Fault tolerance: how to provide reliable service in case of equipment failure

Providing fault tolerance is not a trivial task. For her, there is no standard solution. There are some common patterns, components. But even within the same organization, different solutions are applied to ensure the tolerance of different nodes. What to say about the comparison of approaches in different organizations.

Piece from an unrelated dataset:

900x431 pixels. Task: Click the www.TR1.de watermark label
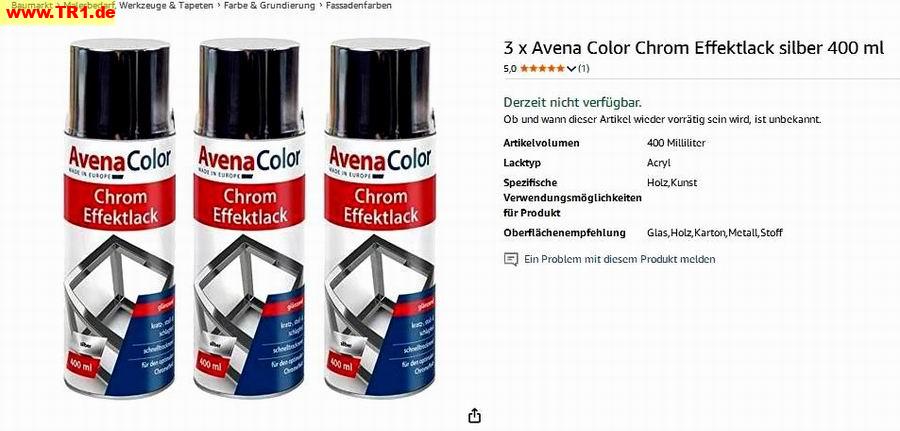click(57, 14)
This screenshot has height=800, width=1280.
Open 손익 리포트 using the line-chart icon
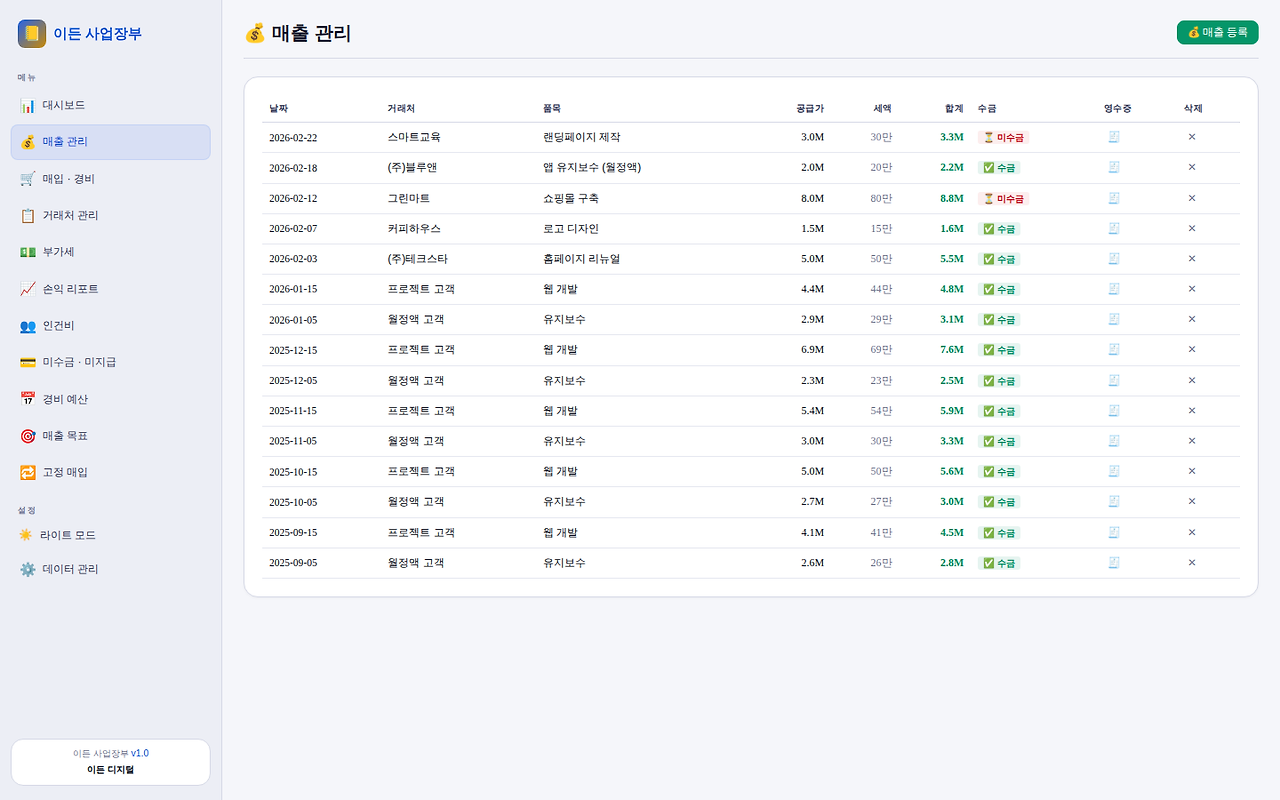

Someone leaves the problem on the "random", someone hangs a banner on the "five hundred" and trying to make money on the failures. Someone uses standard solutions from database vendors or network devices. And someone goes into fashionable now "clouds".

')
One thing is clear - as business grows, ensuring resilience to failures (not even recovery procedures after failures) becomes an increasingly acute problem. The company's reputation begins to depend on the number of accidents per year, with large downtime it becomes inconvenient to use the service, etc. There are many reasons.

In this article, we will look at one of our ways to ensure resiliency. Stability is understood to mean the preservation of the system’s working capacity in the event of the failure of as many units of this system as possible.

Typically, a web application architecture is structured as follows (and our architecture is no exception):

The web server is engaged in preprocessing and dispatching requests, it performs most of the domain logic, it knows where to get the data, what to do with it, where to put the new data. It does not make much difference what specific web server will handle the user request. If the software is written more or less correctly, any web server will successfully complete the work required of it (if it is not overloaded, of course). Therefore, the failure of one of the servers will not lead to serious problems: there will be a simple transfer of the load to the surviving servers, and the web application will continue to work (ideally, all incomplete transactions will be rolled out and the user request can be re-processed on another server) .

The main difficulties begin at the data storage level. The main task of this subsystem is to preserve and increase the information necessary for the functioning of the entire system as a whole. Some of this data can sometimes be lost, and the rest is irreplaceable, and their loss means the actual death of the project. In any case, if the data is partially lost, damaged, or temporarily unavailable, the performance of the system decreases dramatically.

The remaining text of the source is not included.